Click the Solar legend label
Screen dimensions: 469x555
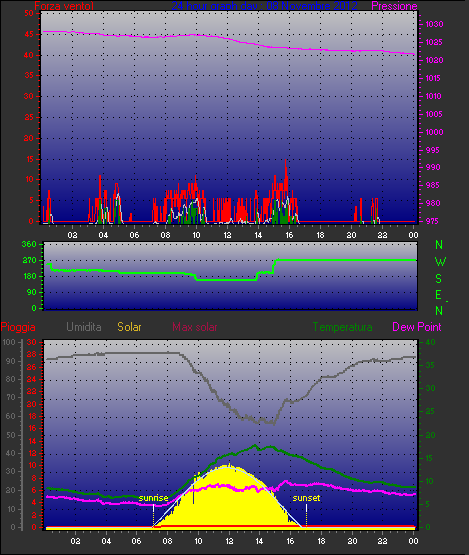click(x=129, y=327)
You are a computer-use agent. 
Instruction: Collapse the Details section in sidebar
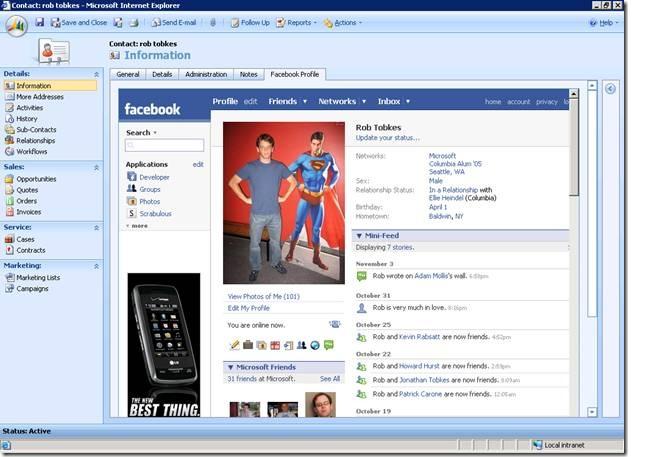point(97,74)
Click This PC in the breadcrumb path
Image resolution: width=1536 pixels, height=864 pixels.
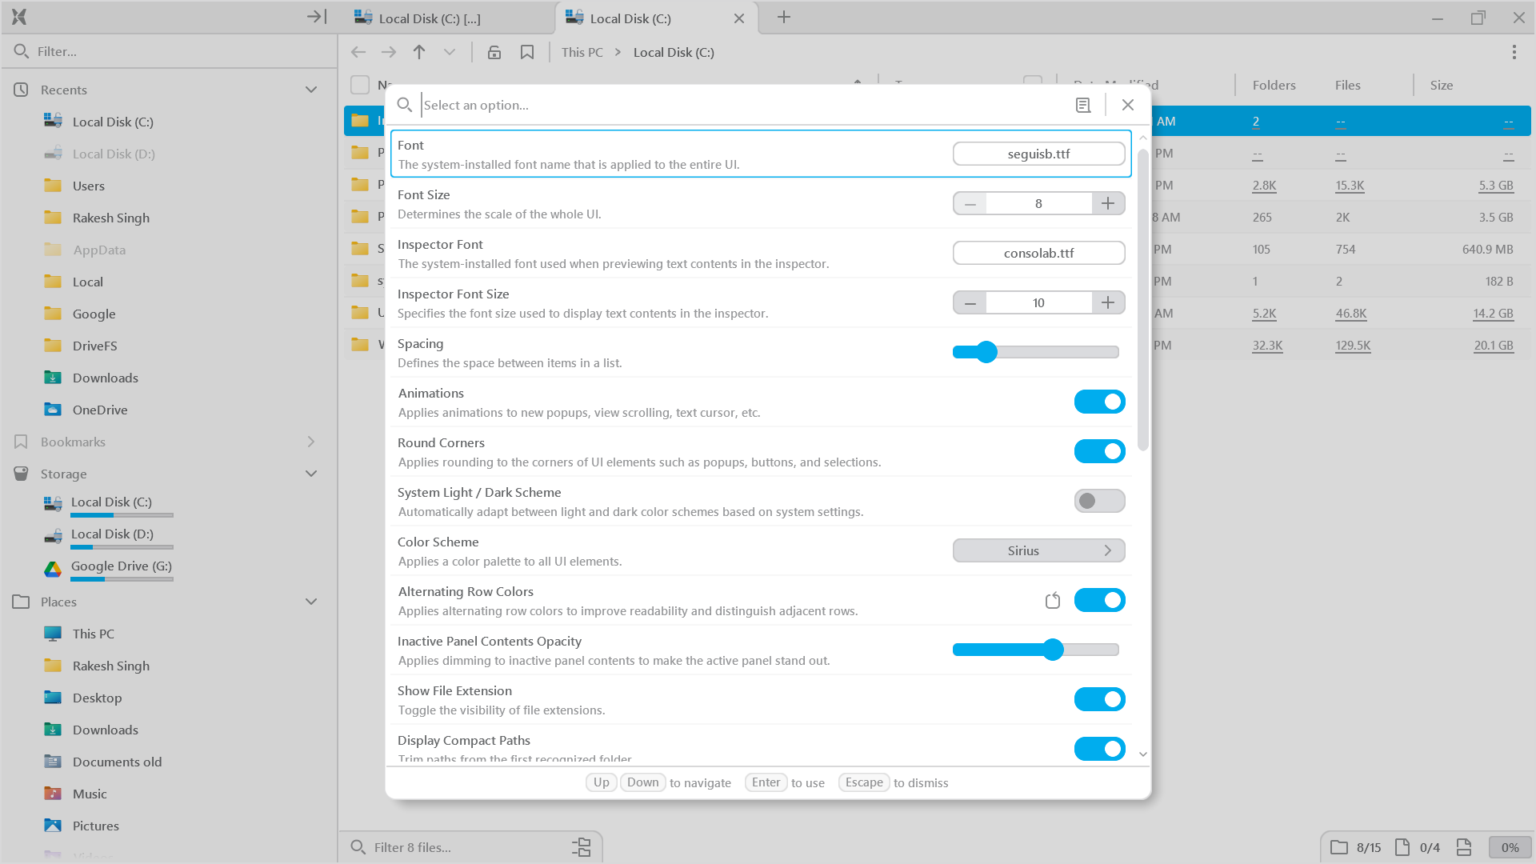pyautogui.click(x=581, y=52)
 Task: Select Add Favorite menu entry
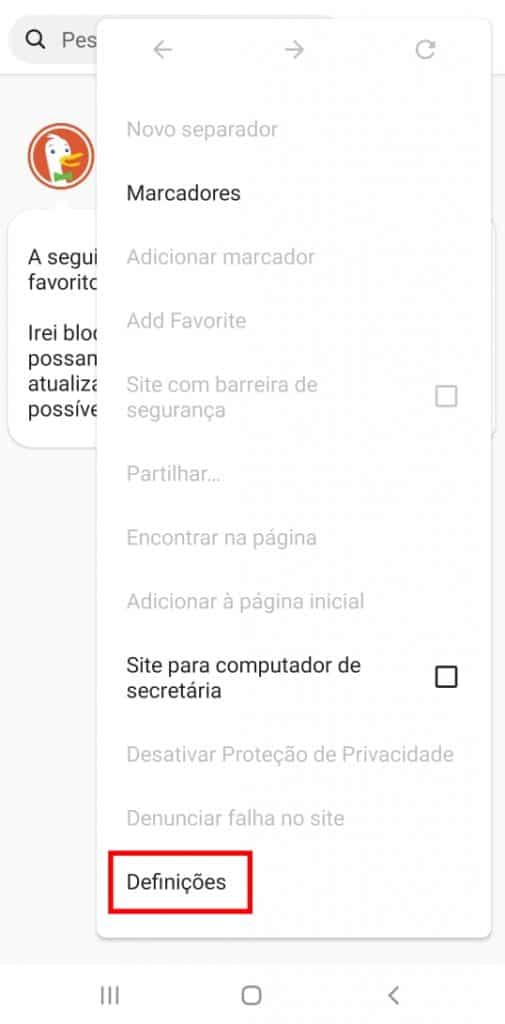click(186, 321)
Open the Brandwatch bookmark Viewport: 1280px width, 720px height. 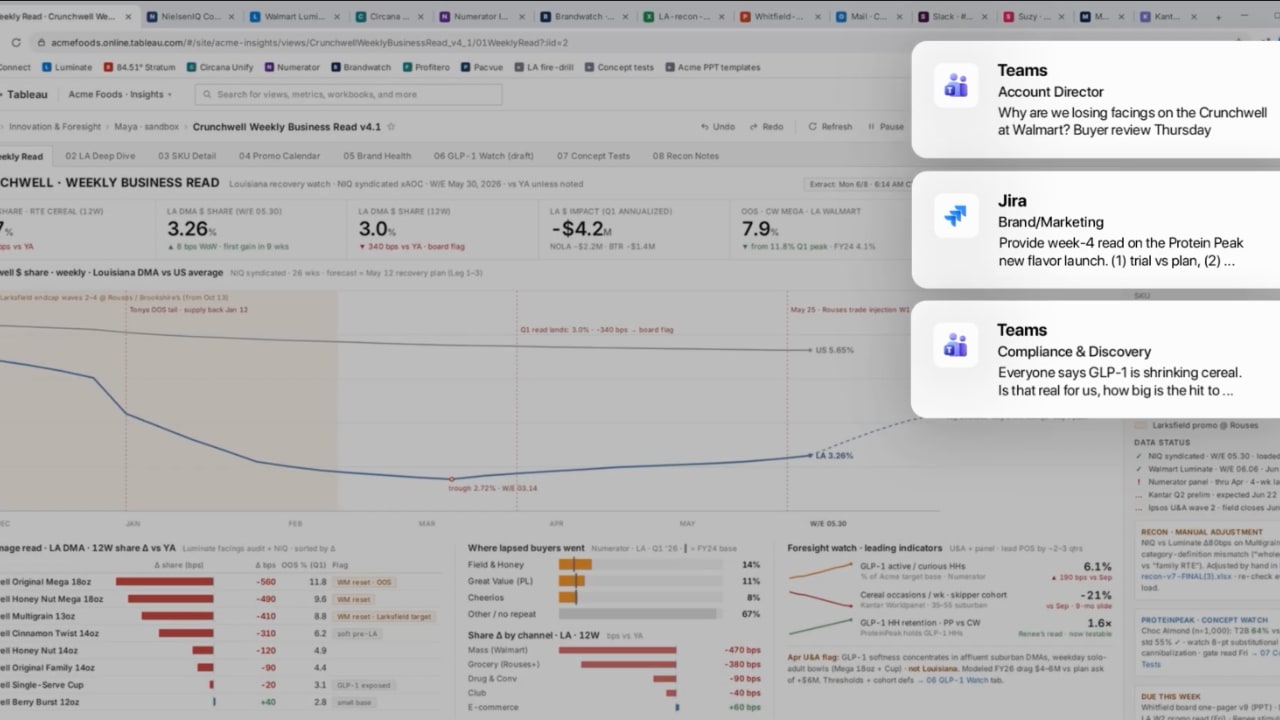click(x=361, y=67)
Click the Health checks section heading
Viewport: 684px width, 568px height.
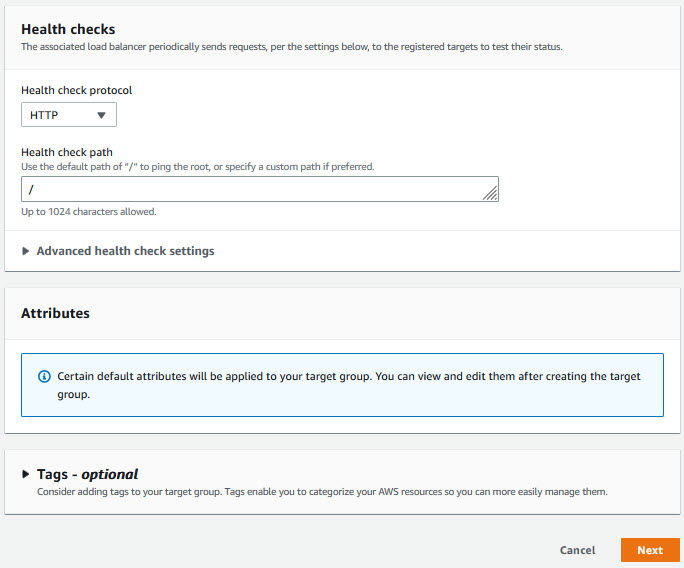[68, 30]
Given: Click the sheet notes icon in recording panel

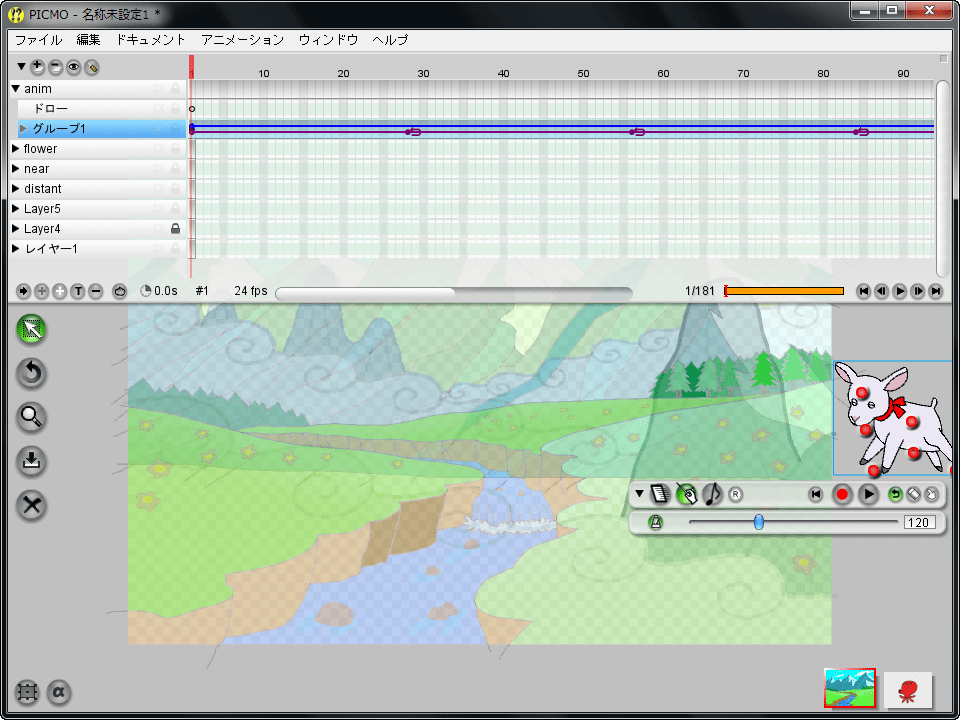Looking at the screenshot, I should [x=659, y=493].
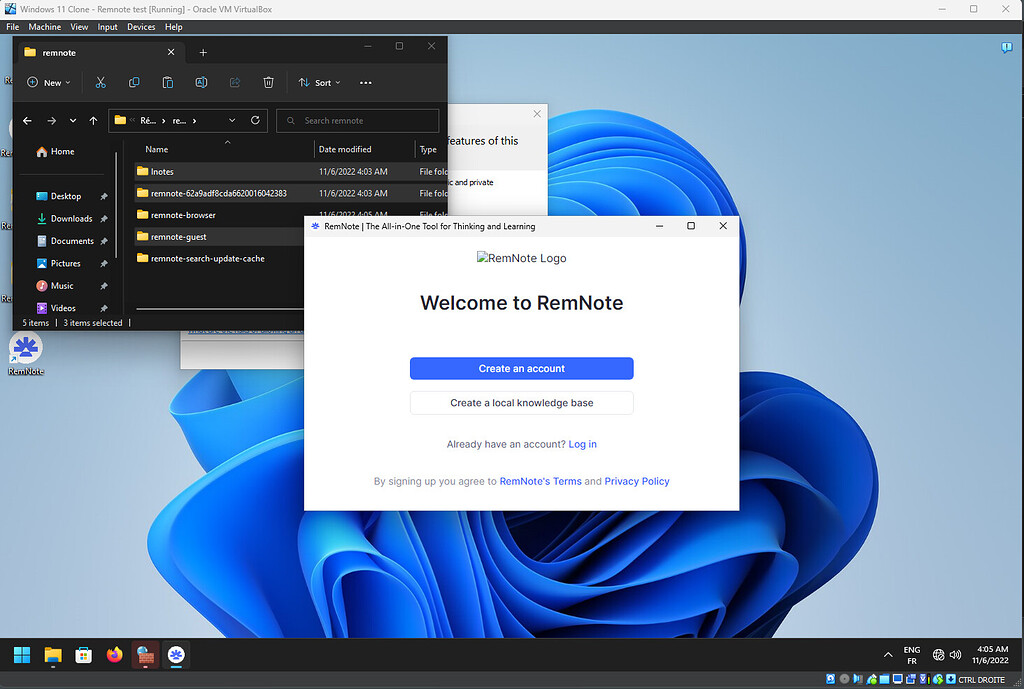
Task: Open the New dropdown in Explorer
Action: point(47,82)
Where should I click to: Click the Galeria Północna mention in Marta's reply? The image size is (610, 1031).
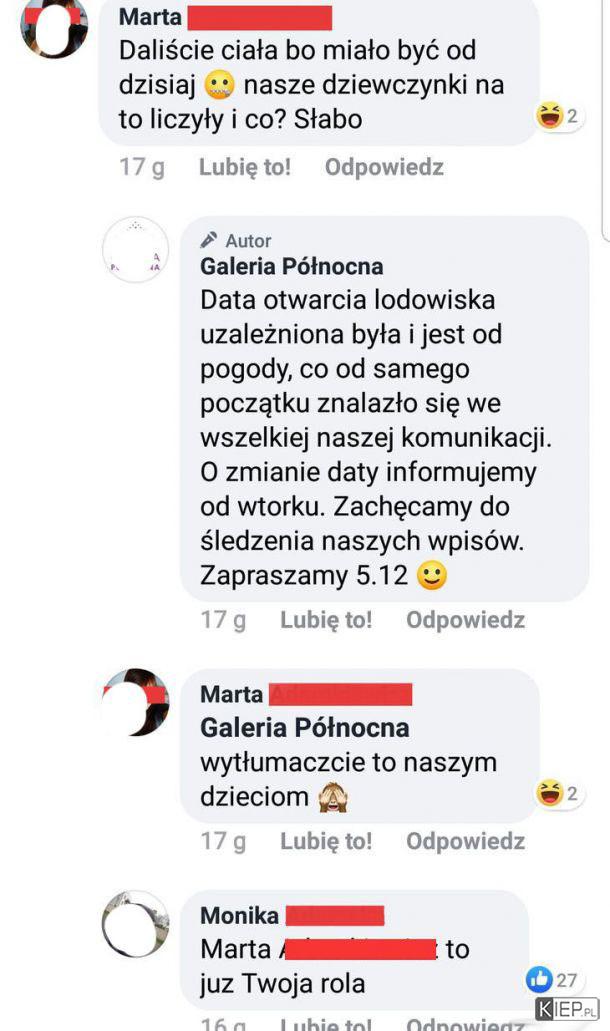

____________________

### [Task instructions]
Write out exactly, and nothing more than, the lines of the entries above from the line containing "Given: Click the" through the final line; omit any pictures.

### [Exercise response]
Given: Click the sheet notes icon in recording panel

Looking at the screenshot, I should [x=659, y=493].
Task: Open the New dropdown in Explorer
Action: point(47,82)
Where should I click to: Click the Galeria Północna mention in Marta's reply? The image size is (610, 1031).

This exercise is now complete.